Spironolactone is a prescription drug approved by the U.S. Food and Drug Administration to treat high blood pressure, heart failure, edema, and hyperaldosteronism (too much of the hormone aldosterone.
It’s known as an aldosterone antagonist because it lowers the concentration and/or effects of the hormone aldosterone.
Some people shouldn’t take spironolactone. Tell your healthcare provider about all prescription and over-the-counter medications you’re on, and any diagnoses you have.
Drinking alcohol with spironolactone can cause dizziness and fainting, so it’s probably wise to abstain from drinking while on it.
Acne vulgaris is the most common skin problem in the U.S., according to the American Academy of Dermatology.
It occurs when your pores get clogged by dead skin cells, oil and bacteria. It isn’t exactly clear what causes acne in some people but not others, but hormones do play a role.
Keeping your skin clean and using skin care products labeled noncomedogenic can help. Likewise, over-the-counter and prescription medications may lessen the severity and frequency of acne breakouts.
In some people, particularly women, spironolactone may be effective.
The off-label use of spironolactone in the treatment of acne is because of it’s antiandrogenic effects.
By blocking the effects of hormones called androgens, it’s believed spironolactone decreases sebaceous gland activity (i.e., less production of oil by the skin).
These effects were first discovered when the drug was used to treat high blood pressure in women with polycystic ovarian syndrome (PCOS).
Because of this discovery and the research that followed, spironolactone is largely used to treat hormonal acne in women. In fact, some research has shown spironolactone to reduce acne by 50 percent to 100 percent in women, according to the American Academy of Dermatology.

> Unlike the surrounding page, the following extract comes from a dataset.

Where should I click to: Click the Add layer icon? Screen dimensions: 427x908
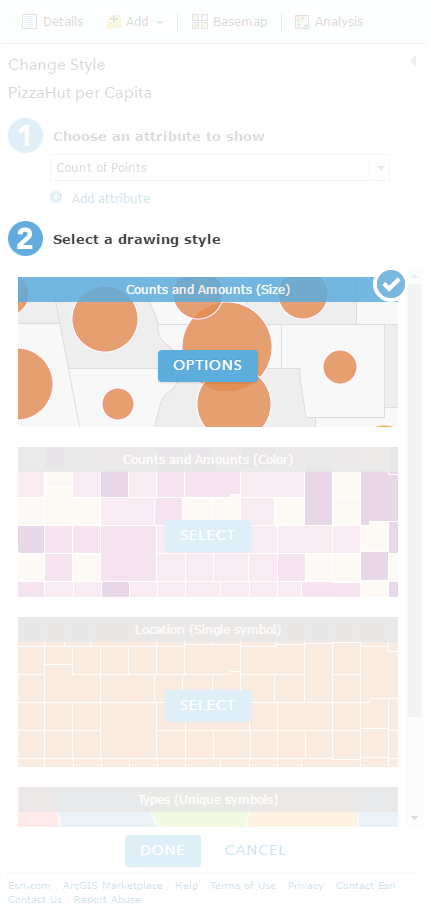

That said, a 2017 review of available scientific literature concluded the quality and volume of research on spironolactone in the treatment of acne in women was lacking. This doesn’t mean it’s not a worthwhile treatment, but that more research is needed.
For men, however, spironolactone is not recommended for acne treatment. The same antiandrogenic effects that help reduce acne in women can cause significantly disruptive side effects in men.
To put things in perspective, one spironolactone acne study conducted in Japan included men and women, but the study was discontinued on the men’s side because of significant complications with gynecomastia (enlargement of breast tissue in males).
In addition to the androgen disruption caused by spironolactone, it may cause other side effects.
These include: irregular periods, vomiting, diarrhea, stomach cramping, drowsiness, tiredness and restlessness.
Other possible side effects of spironolactone can be a sign of a serious reaction.
Call your healthcare provider immediately if you experience: trouble breathing or swallowing, signs of dehydration, muscle pain or cramping, pain or numbness in your extremities, confusion, fainting, unusual bleeding or bruising, hives, rash or blood in your stool or vomit.